A ausência de um planejamento eficiente e a baixa participação das equipes de produção nas etapas iniciais resultam frequentemente em atrasos na entrega, aumento de custos e insatisfação do cliente. Conforme Capecci (2018), a antecipação de interferências é uma das principais vantagens observadas em empresas que adotam um sistema estruturado de pré-construção. Nesse cenário, a figura do arquiteto coordenador de projetos torna-se essencial para garantir a compatibilização entre as disciplinas, atuando como um elo entre os projetistas e a equipe de produção. A atuação colaborativa e integrada entre os diferentes agentes proporciona maior fluidez ao processo, permitindo a adoção de soluções mais racionais e construtivamente viáveis, além de promover um projeto final alinhado às condicionantes de execução e ao memorial descritivo do empreendimento.

A gestão de projetos na pré-construção pode ser tratada como uma etapa autônoma dentro do ciclo de vida do projeto, uma vez que reúne esforços específicos para gerar valor antes mesmo do início da obra (Project Management Institute, 2017). O envolvimento precoce dos stakeholders, incluindo projetistas, órgãos públicos e a equipe de engenharia de produção, é fundamental para garantir a aderência aos requisitos legais e técnicos. Além disso, o uso de ferramentas como o Building Information Modeling potencializa essa prática, permitindo simulações, análises de interferência e extração de informações que alimentam o planejamento e o orçamento, ampliando a previsibilidade e o controle sobre o empreendimento. O objetivo central desta análise é investigar o impacto do uso de tecnologias, metodologias ágeis e planejamento estratégico na gestão de tempo, custo e qualidade durante a fase de pré-construção em obras de alto padrão.

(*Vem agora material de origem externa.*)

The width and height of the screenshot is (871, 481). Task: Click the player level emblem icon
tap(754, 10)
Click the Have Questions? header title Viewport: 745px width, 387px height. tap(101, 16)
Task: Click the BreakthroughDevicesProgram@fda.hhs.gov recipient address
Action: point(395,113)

A metodologia adotada para esta investigação caracteriza-se como qualitativa e de natureza exploratória. Segundo Marconi e Lakatos (2017), a pesquisa qualitativa busca compreender os fenômenos a partir da perspectiva dos participantes, valorizando aspectos subjetivos, descritivos e interpretativos do objeto estudado. O procedimento técnico foi estruturado em três estratégias principais: pesquisa bibliográfica, análise documental e entrevistas semiestruturadas. A pesquisa bibliográfica envolveu a leitura e análise crítica de livros, artigos científicos, dissertações e normas técnicas, visando construir o referencial teórico necessário para sustentar o estudo. Essa etapa consistiu no exame de publicações já analisadas por outros pesquisadores, sendo fundamental para a formulação do problema e a definição dos conceitos-chave (Marconi; Lakatos, 2017).

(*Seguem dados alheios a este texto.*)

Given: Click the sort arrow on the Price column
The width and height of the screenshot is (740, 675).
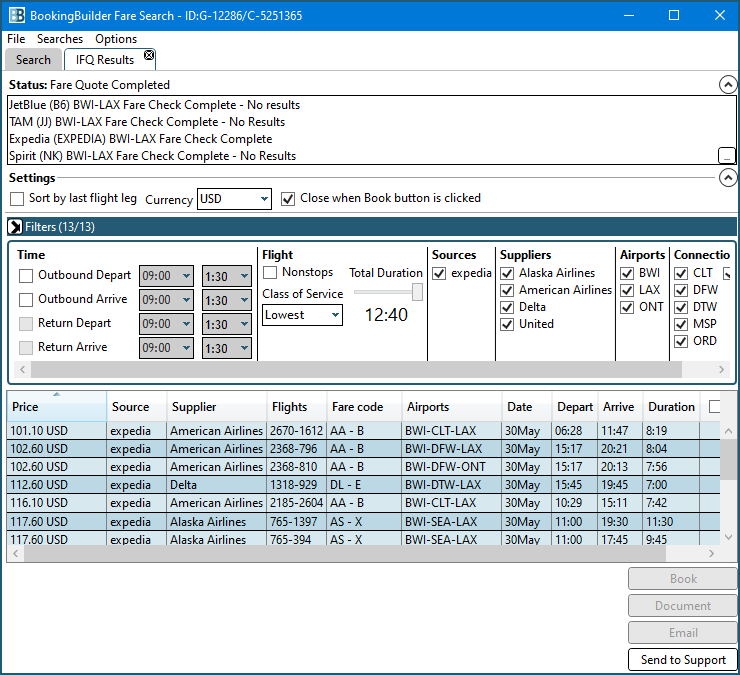Looking at the screenshot, I should tap(56, 394).
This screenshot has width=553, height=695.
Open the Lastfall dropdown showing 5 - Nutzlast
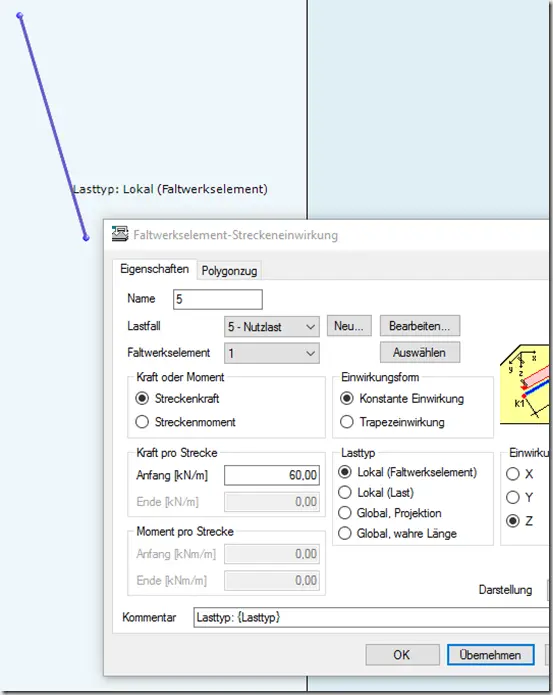[x=272, y=327]
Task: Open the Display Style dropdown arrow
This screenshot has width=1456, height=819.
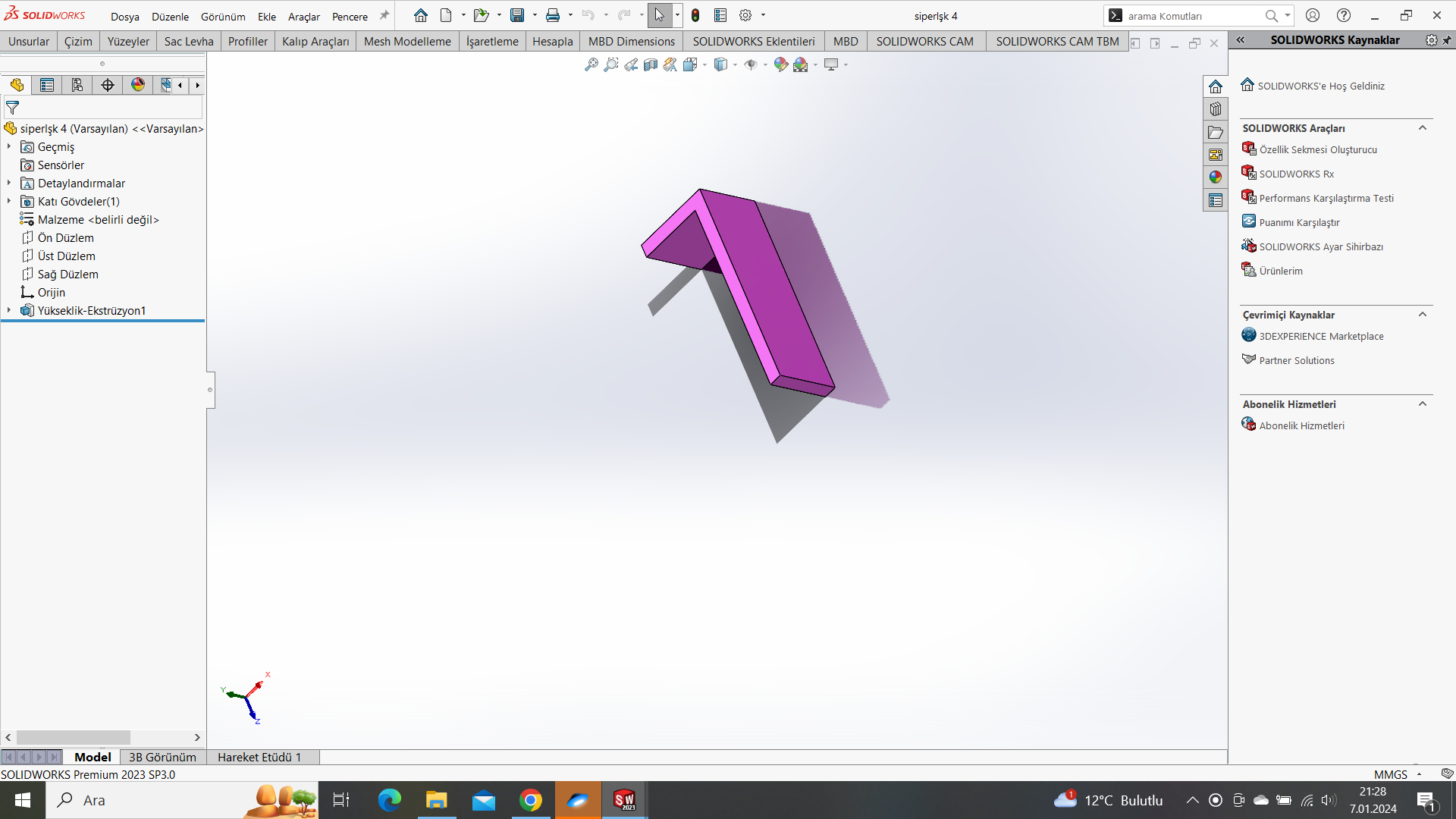Action: click(x=735, y=65)
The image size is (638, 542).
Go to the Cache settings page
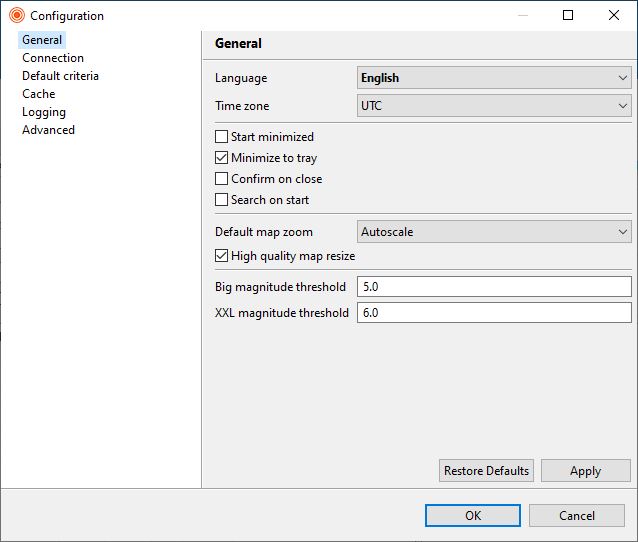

A análise documental concentrou-se no exame de registros, relatórios e documentos técnicos relacionados à fase de pré-construção em diferentes contextos organizacionais. O intuito foi compreender como essa etapa é tratada formalmente pelas empresas e quais os padrões de documentação exigidos para garantir a qualidade do planejamento. Complementarmente, a terceira etapa consistiu na realização de entrevistas com três gestores de projetos que participaram ativamente da fase de pré-construção em projetos recentes de alto padrão. As entrevistas, de caráter semiestruturado, permitiram identificar percepções, dificuldades enfrentadas e práticas bem-sucedidas, contribuindo para validar as informações obtidas na revisão teórica e documental.

Os sujeitos da pesquisa foram selecionados com base em sua experiência direta na gestão de pré-construção. O primeiro entrevistado, identificado como Gestor 1, possui 38 anos, atua em São Paulo e vivenciou a experiência mais recente em 2024, em uma obra predial corporativa com previsão de conclusão para 2026. O segundo entrevistado, Gestor 2, possui 55 anos, também atua em São Paulo e gerenciou a pré-construção de um empreendimento predial corporativo e residencial em 2020, cuja obra foi concluída em 2025 com registros de atrasos. O terceiro entrevistado, Gestor 3, possui 47 anos, atua em São Paulo e participou da fase de pré-construção em 2023 para um projeto comercial de grande porte, atuando especificamente na etapa de concorrência.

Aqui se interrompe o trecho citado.